February 17, 2014

“Do you have a supplier who will take your business, but only on his terms? It seems to me that when a supplier is not aligned with your long-term interest, then you should stop buying from him — or at the very least, limit your buying.” (4 THINGS YOU MUST CONSIDER WHEN CHOOSING A SUPPLIER by Jay Steinfeld, Moneywatch, 11/17/2010)

With that thought in mind, how should you prepare for an initial meeting with any sales representative? What should you expect?

First of all, keep in mind that the salesperson has been trained by her company to extol the virtues of the product (or service) she is going to demonstrate and discuss. That salesperson has memorized every feature and benefit associated with his offerings. He’s been taught to ask you questions in order to “ease the atmosphere” at the beginning of the meeting. She has done her research — knows many financial and business facts relating to your organization. In short, he has been armed with many professional skill sets.

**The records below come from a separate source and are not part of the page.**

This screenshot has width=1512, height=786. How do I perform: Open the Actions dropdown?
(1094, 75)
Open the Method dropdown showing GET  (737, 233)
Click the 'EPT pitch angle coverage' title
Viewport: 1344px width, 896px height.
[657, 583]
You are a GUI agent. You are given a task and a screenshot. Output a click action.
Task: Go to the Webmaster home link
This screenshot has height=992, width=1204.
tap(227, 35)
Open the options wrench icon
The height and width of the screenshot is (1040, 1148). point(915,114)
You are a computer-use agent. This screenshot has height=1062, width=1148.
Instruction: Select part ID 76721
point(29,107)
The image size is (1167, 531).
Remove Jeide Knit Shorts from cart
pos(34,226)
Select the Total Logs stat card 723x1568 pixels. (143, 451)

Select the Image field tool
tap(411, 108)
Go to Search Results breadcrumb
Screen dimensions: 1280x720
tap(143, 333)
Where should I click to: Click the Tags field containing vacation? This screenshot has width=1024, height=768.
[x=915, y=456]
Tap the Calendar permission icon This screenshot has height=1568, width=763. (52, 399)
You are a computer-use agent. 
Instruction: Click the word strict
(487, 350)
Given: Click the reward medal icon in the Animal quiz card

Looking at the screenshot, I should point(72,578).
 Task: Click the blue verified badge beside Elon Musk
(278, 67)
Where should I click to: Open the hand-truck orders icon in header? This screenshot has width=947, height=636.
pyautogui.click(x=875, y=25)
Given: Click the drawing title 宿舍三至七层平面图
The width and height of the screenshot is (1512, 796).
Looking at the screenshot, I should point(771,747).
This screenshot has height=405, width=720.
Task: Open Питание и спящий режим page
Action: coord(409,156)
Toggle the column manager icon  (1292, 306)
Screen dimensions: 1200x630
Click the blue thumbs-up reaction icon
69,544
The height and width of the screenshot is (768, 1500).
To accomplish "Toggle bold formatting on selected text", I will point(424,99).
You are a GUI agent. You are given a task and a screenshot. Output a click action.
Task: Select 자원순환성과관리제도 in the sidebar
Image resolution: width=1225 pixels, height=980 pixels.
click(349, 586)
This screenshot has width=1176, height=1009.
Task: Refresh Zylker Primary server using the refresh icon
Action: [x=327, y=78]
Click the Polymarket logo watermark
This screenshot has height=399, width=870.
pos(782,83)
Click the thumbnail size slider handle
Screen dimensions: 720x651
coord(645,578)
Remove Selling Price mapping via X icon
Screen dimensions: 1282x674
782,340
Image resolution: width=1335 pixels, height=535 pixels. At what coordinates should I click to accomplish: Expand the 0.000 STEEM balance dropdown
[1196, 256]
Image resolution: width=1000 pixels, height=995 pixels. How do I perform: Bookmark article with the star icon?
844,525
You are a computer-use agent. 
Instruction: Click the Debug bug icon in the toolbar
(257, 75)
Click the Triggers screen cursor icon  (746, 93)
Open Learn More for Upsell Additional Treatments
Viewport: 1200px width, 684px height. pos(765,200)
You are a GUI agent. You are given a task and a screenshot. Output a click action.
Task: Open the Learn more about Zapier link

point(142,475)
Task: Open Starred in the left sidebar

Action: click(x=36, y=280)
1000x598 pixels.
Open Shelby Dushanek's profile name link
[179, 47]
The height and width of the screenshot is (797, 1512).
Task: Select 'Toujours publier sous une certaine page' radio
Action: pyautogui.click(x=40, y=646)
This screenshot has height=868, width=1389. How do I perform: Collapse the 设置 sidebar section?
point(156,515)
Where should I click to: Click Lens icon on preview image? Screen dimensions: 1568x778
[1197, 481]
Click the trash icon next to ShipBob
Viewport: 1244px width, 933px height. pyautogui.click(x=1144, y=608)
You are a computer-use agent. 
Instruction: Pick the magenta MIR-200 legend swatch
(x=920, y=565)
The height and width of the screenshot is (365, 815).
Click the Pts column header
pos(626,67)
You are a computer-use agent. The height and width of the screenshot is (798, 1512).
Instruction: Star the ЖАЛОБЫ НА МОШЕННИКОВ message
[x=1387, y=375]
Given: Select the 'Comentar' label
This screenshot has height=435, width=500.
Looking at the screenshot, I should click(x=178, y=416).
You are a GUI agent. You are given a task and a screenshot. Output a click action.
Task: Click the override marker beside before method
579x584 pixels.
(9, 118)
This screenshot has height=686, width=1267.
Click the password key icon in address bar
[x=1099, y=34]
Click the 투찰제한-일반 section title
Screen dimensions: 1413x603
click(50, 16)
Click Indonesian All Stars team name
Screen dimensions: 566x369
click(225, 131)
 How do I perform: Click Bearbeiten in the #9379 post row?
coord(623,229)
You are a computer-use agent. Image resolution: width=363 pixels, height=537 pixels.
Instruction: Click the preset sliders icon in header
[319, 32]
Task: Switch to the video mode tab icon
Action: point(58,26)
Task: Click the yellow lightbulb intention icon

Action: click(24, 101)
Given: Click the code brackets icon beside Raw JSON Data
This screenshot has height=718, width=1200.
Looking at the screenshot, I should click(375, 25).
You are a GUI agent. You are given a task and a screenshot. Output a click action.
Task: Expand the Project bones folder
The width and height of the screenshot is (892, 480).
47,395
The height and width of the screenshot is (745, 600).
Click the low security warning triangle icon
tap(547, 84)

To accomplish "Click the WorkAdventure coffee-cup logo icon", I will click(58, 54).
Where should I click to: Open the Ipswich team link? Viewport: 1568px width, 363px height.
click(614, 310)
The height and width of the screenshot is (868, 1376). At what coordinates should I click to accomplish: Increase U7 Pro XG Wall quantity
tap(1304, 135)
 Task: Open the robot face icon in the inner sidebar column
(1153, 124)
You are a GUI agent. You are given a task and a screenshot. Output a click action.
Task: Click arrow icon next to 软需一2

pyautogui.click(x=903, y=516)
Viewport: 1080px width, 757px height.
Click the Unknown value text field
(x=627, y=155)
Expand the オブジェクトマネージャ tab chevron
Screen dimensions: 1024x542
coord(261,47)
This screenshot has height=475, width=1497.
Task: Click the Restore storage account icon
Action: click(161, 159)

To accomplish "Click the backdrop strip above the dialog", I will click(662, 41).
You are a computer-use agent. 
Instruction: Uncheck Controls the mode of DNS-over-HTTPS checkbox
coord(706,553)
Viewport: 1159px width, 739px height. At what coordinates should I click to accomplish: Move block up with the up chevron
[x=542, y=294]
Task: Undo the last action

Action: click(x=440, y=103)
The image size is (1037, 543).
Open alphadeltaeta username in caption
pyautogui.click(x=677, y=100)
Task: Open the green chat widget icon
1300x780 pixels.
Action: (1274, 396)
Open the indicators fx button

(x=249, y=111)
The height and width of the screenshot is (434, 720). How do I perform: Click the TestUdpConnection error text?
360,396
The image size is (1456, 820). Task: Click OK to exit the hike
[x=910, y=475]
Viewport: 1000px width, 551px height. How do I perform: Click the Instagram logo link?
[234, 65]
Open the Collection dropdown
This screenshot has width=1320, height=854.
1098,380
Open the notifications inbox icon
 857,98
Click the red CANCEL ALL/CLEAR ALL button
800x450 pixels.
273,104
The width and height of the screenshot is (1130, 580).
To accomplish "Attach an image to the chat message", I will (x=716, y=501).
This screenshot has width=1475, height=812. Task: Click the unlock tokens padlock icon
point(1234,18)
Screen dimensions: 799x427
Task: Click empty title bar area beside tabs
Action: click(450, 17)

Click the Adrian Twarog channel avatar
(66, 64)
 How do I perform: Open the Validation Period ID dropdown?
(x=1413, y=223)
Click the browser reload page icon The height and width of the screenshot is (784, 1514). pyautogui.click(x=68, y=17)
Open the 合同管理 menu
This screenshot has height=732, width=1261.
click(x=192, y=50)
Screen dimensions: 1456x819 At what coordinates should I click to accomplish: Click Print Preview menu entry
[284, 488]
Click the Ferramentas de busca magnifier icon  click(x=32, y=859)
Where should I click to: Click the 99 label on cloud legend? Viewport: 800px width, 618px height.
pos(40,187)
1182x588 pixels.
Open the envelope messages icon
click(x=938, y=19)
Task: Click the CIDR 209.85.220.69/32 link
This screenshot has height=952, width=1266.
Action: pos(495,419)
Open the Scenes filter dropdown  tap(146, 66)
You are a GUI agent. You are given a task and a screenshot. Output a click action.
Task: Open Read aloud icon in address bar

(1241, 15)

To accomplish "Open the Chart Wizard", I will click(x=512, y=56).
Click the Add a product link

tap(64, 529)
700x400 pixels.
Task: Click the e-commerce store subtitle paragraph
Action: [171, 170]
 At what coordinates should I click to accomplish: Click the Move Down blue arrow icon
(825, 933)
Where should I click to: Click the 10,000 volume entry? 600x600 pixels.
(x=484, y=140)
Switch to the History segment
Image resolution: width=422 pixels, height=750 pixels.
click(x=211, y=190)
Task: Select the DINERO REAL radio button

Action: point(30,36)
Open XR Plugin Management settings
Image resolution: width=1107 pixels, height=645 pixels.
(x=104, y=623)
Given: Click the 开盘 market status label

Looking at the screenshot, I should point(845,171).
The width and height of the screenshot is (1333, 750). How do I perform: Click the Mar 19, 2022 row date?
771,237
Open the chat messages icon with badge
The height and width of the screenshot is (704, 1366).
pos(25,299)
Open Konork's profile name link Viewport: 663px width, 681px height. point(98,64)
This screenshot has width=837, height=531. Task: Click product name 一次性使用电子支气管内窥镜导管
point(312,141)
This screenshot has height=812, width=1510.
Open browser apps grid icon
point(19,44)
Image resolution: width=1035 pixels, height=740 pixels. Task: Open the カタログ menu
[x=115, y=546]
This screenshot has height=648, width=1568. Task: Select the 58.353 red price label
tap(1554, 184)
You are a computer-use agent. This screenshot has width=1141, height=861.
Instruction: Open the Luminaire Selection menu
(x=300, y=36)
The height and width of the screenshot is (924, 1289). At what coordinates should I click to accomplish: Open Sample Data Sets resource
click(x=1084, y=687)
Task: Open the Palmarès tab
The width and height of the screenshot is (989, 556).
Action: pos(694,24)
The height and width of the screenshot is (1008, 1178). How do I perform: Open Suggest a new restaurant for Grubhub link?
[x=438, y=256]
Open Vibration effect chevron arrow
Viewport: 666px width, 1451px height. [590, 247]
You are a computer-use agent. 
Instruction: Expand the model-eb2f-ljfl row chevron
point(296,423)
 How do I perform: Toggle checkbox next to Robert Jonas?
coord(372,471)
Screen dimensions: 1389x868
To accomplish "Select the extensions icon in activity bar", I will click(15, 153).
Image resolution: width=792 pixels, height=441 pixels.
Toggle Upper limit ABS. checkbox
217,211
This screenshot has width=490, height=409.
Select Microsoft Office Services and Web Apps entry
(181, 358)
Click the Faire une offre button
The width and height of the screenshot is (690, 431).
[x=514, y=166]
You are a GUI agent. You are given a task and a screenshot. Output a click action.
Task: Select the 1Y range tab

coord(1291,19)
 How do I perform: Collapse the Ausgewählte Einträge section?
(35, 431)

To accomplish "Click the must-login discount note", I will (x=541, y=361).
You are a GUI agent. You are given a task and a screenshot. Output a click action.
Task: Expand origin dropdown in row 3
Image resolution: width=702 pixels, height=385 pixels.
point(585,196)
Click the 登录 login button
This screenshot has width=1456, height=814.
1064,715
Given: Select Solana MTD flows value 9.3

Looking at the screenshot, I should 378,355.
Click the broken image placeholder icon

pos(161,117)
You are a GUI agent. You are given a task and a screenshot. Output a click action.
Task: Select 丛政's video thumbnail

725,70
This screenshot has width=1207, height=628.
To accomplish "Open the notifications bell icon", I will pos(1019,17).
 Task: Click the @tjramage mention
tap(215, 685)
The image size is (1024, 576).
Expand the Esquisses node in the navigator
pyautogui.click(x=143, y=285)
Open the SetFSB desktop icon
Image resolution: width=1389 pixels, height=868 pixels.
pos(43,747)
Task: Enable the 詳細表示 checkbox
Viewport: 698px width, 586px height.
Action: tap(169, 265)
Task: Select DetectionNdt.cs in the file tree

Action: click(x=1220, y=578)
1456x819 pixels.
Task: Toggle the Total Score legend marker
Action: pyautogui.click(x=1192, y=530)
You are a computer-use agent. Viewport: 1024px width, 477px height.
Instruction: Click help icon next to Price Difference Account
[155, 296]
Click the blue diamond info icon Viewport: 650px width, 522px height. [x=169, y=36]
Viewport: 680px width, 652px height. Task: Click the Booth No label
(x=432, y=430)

In most cases, the meeting should be quite enjoyable and informative —- when you are in the presence of skilled sales professionals.

But, your task is to purchase a solution that best fits your company’s needs and business goals. And, that is a different story!

The “bells and whistles” in many sales demonstrations can easily detour you from reaching your goal. The personality of many salespeople is so engaging that it becomes easy for you to be distracted from your purpose.

But always remember — that salesperson has been taught to “sell what I’ve got!”

Here are a few things to keep in mind when dealing with a truly professional sales representative (an individual who is really customer-focused, as opposed to focused solely on “making the sale”):

• Is he listening to your needs or simply “selling” his solution?

• Is she targeting only those benefits that specifically address your stated requirements — or, rather, does she continue reciting her entire “benefits list?”

• Every time you bring up some issue that you are having does he immediately relate the solution exclusively to his own product or service (that should tell you he’s not listening — and, he doesn’t have any real answers — since no vendor’s offerings can possibly address all of your needs).

• Does she bad-mouth her competitors (the surest sign that you should run away because it telegraphs her own lack of faith in what she’s representing)?

• Does he bring up any after-the-sale service, which will prove necessary to you in the future?

A salesperson is a representative of his company. He’s been trained by them and is a product of that company’s attitudes toward customers. If you will pay close attention to “the pitch,” “the answers to your specific questions,” and “the role of customer service” it will help guide you to the best decision.

After all, the most appropriate solutions for your own challenges are far more important than are the features and benefits of any vendor’s offerings — no matter how beautifully the sales presentation goes! Rather, you should be looking for the beginnings of a long term partnership in which your organization’s needs are always at the forefront.